No ayuda para nada esta egolatría de nuestros políticos. En primer lugar, porque cada elección es más de lo mismo y la platea ya está aburrida. En segundo orden, porque la política desgasta mucho y en su ejercicio siempre se cometen errores. A quien postula de nuevo, habiendo ejercido antes el cargo, le llueven sin clemencia los recordatorios de los pecados cometidos, ensuciando aun más el ring electoral, de suyo harto fangoso.
Pero lo más desalentador de estas iteraciones es que no dejan espacio a la renovación. Cambian las tendencias, los aprendizajes, las experiencias mundiales, pero los líderes “históricos” o histriónicos siguen en las fotos con la misma troupé de edecanes. Entornillados per sécula seculórum.

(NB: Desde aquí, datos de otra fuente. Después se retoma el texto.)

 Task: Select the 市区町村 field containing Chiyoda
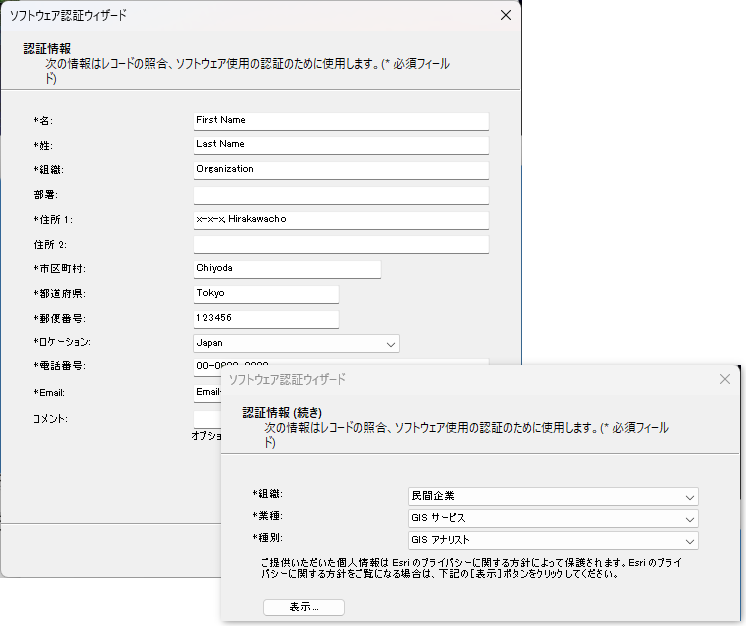click(286, 269)

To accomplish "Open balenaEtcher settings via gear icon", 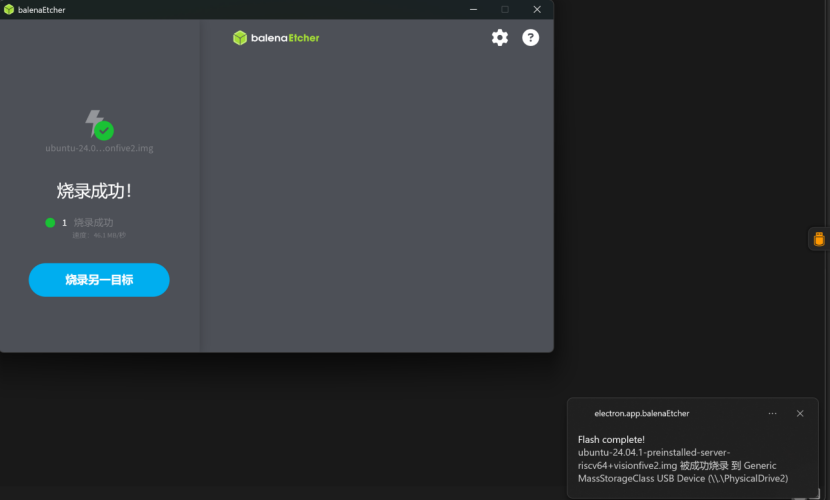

Por esa razón no surge nadie con filiación partidaria que traiga nuevas ideas, gestos e ilusiones. Creo que no tenemos ningún político nuevo, “presidenciable”, menor de 40 que haya estado cinco años en un mismo partido. Un indicador poco auspicioso de nuestra debilidad democrática que, como viene la mano de cara al 2016, se mantendrá inamovible, como las tenaces aspiraciones de los candidatos de siempre.